Excerpted passage below:

A state of emergency for the COVID-19 pandemic has been extended to March 31, 2021, Missouri Governor Mike Parson announced at a Thursday morning press briefing.
Parson cited statistics for Missouri's total volume of confirmed COVID-19 cases from the first reported case in March to the present.
"There were more cases in October than in those first eight months. The first half of November, the first 15 days of November, is more than the numbers of the full month of October. These numbers are growing at a very fast rate, and we have to understand that, that it will put a stress on the systems if we don't change the behavior of how we conduct ourselves," Parson said.
At last report, Christian County had 1,866 active cases of COVID-19 as of Nov. 16. It brings the total to 3,515 documented cases of illness from the coronavirus, according to the Christian County Health Department. A total of 23 Christian County residents are hospitalized, and 20 have died since June 2020.
At the end of October, Christian County had 1,279 active cases of COVID-19 and 2,630 total cases reported, which represents an increase of 885 cases over 16 days.
At the end of September 2020, Christian County’s total case count was 1,546 cases, with 743 active, and there had been 28 hospitalizations with five deaths.
COVID-19 deaths in Christian County have tripled over a month and a half. Active cases have more than doubled, and the total case volume has increased by 127 percent from the end of September to the middle of November, according to figures from the Christian County Health Department.
The Missouri Department of Health and Senior Services issued a public health warning for the entire state of Missouri containing sets of guidelines for county commissioners, mayors and city governments, including data on how COVID-19 is impacting their communities based on an average per 100,000 people.
It's not just the coronavirus, but the fatigue that comes with taking prevention measures that are weighing on everyone.
"Everybody wants so bad to go back to, quote, 'a normal life.' We're not going to be able to do that, not for several months, even with the vaccine--the great news of the vaccine coming in December, which is going to be a tremendous help," Parson said.
Even if a vaccine is FDA-approved in December, it won't be rolled out for large scale public availability until early 2021.
"Until then, this virus is out there, and we've got to do everything we can as individuals to stop the virus, to help our health care industry that they can meet the demands for the future," Parson said.
Dr. Randall Williams, Director of the Missouri Department of Health and Senior Services, acknowledged that the rollout of a vaccine will not provide an immediate stop to the spread of COVID-19.

End of Excerpted passage.

> **Exercise requirements**
A: Write out the part of the report on Missouri's COVID-19 emergency extension from "At last report, Christian" up to and including "over 16 days.", word for word.
B: Continue the news report on Missouri's COVID-19 emergency extension, starting right after its last sentence.
The data after this news report on Missouri's COVID-19 emergency isn't needed for anything here.

Information provided below:

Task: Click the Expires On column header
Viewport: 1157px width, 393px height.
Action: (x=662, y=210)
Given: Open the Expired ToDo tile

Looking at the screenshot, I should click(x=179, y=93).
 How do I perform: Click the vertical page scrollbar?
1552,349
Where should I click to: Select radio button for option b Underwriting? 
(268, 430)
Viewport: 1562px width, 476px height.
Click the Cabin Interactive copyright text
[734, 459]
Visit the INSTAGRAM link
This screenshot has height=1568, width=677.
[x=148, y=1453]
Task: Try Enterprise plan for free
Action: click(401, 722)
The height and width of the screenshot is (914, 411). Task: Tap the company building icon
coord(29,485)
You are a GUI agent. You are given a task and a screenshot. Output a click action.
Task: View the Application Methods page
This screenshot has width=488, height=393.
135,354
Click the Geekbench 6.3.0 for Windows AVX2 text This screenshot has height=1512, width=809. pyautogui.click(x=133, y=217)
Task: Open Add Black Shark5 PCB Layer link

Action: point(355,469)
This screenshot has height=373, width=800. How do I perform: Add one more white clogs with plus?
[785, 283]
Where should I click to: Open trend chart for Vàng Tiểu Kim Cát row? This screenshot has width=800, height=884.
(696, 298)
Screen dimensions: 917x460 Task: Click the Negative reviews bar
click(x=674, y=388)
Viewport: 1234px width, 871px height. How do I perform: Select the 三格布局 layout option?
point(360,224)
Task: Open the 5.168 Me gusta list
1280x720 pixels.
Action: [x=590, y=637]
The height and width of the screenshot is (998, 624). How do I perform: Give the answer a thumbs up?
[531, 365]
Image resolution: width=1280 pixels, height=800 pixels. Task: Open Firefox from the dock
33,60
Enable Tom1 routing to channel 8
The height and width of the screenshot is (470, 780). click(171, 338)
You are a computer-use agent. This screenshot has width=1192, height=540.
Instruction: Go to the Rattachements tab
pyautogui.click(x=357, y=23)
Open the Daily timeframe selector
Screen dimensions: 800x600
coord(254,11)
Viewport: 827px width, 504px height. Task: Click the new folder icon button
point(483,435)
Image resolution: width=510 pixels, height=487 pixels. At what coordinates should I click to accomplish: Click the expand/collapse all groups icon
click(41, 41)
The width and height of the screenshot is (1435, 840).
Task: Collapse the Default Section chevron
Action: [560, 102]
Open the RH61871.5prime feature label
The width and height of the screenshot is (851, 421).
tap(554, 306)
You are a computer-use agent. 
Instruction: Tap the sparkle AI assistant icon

End of Information provided.

> **Replies**
A:
At last report, Christian County had 1,866 active cases of COVID-19 as of Nov. 16. It brings the total to 3,515 documented cases of illness from the coronavirus, according to the Christian County Health Department. A total of 23 Christian County residents are hospitalized, and 20 have died since June 2020.
At the end of October, Christian County had 1,279 active cases of COVID-19 and 2,630 total cases reported, which represents an increase of 885 cases over 16 days.

B:
"It's not the vaccine that will get us there, it's vaccinations," Williams said.
Some of the $10.4 million allocated to Christian County from the state government through the federal CARES Act has been placed into reserve funds for the event that a COVID-19 vaccine becomes available on a large scale. The Christian County Emergency Management Agency is putting together a plan to distribute and give vaccinations to residents of Christian County who want them.
That doesn’t mean that all 80,000 or more of Christian County’s residents will be rounded up and administered shots. It would mean that vaccines would be made available in places other than hospitals and clinics in effort to reach the majority of Christian County’s population, Christian County Director of Emergency Management Phil Amtower said.
“Not everybody is going to get the vaccine, but even if 60 percent do, that’s still 50-something-thousand people. To operate a pod site, we call them — we’re going to need seven in the county, and we’re probably going to run 12-hour shifts for two weeks to do this,” Amtower said in a previous interview with the Headliner News.
To protect the state's economy and the lifestyle that Missourians enjoy, the state government is encouraging everyone to take actions to curb the spread of COVID-19. "It's not about us as individuals, it's about really protecting other people to make sure the spread stops," Parson said.
Parson said it is not the government's responsibility, but the responsibility of everyone as a citizen to take steps to protect one another.
"The holidays are coming, and as the governor of the state of Missouri, I am not going to mandate who goes in the front door of your home," Parson said.
Parson recommends all Missourians use masks in public places and when they come into close contact with non-household members, maintain Centers for Disease Control-recommended social distancing space of at least 6 feet between themselves and unrelated persons, and frequent hand washing and use of hand sanitizer.
"Our Thanksgiving will not look the same as in years past. My inlaws are in their 80s, and they both have underlying health conditions, and we are not going to expose them,” Parson said.
Williams gave some advice for people planning to celebrate Thanksgiving with travel or with a gathering at home.
"If you know you're going to be with somebody that maybe has comorbidities, you may want to semi-quarantine yourself for at least five days before you go," Williams said. "You've got to be willing to change your plans if you become symptomatic."
If you still decide to travel or host a Thanksgiving gathering, Williams recommends that you take additional precautions for the safety of yourself and for others.
"Once you get there, outdoors is better than indoors, social distance, wear a mask, and limit the size--limit the gathering. The overall message is you have to be much more thoughtful than you've ever been about Thanksgiving and you have to adapt," Williams said.